Par Paul Sugy
Cette étude est parue dans Le Figaro de ce 19 mars. Elle nous renseigne judicieusement sur un sujet de pure actualité qui vise une réalité déjà établie mais surtout l’avenir plus ou moins prévisible, que l’on ait tendance à s’en inquiéter ou au contraire à s’émerveiller des champs qui s’ouvrent à l’exercice de l’intelligence humaine. Laquelle, justement parce qu’elle ne se limite pas à la seule rationalité, restera toujours prééminente comme force de l’esprit, substantiellement différente. Sujet du présent et du futur qui ne doit pas nous être étranger.
EXCLUSIF – Une étude montre les biais politiques qui affectent la plupart des modèles fonctionnant avec une intelligence artificielle générative. Tous ceux qui ont été testés expriment des préférences politiques marquées à gauche.
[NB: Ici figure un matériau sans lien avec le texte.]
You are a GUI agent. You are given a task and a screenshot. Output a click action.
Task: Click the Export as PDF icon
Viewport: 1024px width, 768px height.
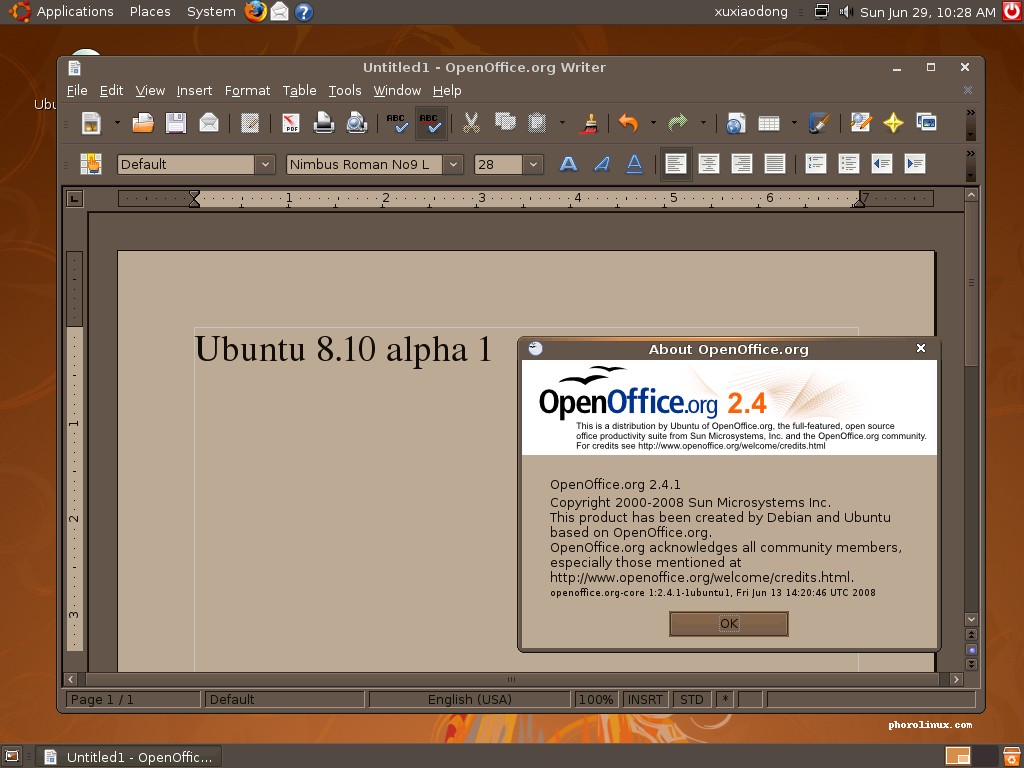[291, 123]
L’intelligence artificielle a bon dos. Alors que son parti était mis en cause pour un visuel aux allures de caricature antisémite, et dans une tentative désespérée d’éteindre cette fâcheuse polémique, le député de La France insoumise Paul Vannier a tenté de faire porter le chapeau à… Grok, le robot conversationnel développé par l’entreprise xAI d’Elon Musk. Comme son concurrent ChatGPT, Grok est un algorithme fonctionnant avec une intelligence artificielle générative pour produire du texte et de l’image. Les graphistes de LFI s’en seraient servi pour concevoir leur affiche accusant Cyril Hanouna d’être un relais des idées d’extrême droite en France.
Le raisonnement du député Insoumis est simple : étant entendu que, selon lui, « les logiciels d’Elon Musk contiennent en effet des choses qui sont nauséabondes », ce seraient donc les biais haineux introduits par le milliardaire et proche conseiller de Donald Trump dans l’algorithme de Grok qui auraient donné au résultat cette fâcheuse ressemblance avec les dessins antisémites de la propagande nazie.
En faveur de la gauche
On pourrait bien sûr objecter que l’IA ne génère rien d’elle-même : elle prédit la réponse la plus probable à une question (un « prompt ») adressé par un être humain, en l’espèce un militant Insoumis, et que par ailleurs la décision de publier le visuel ainsi obtenu met en cause là encore une responsabilité qui n’a rien d’artificiel. Ce n’est tout de même pas Elon Musk qui poste sur les réseaux sociaux de La France insoumise !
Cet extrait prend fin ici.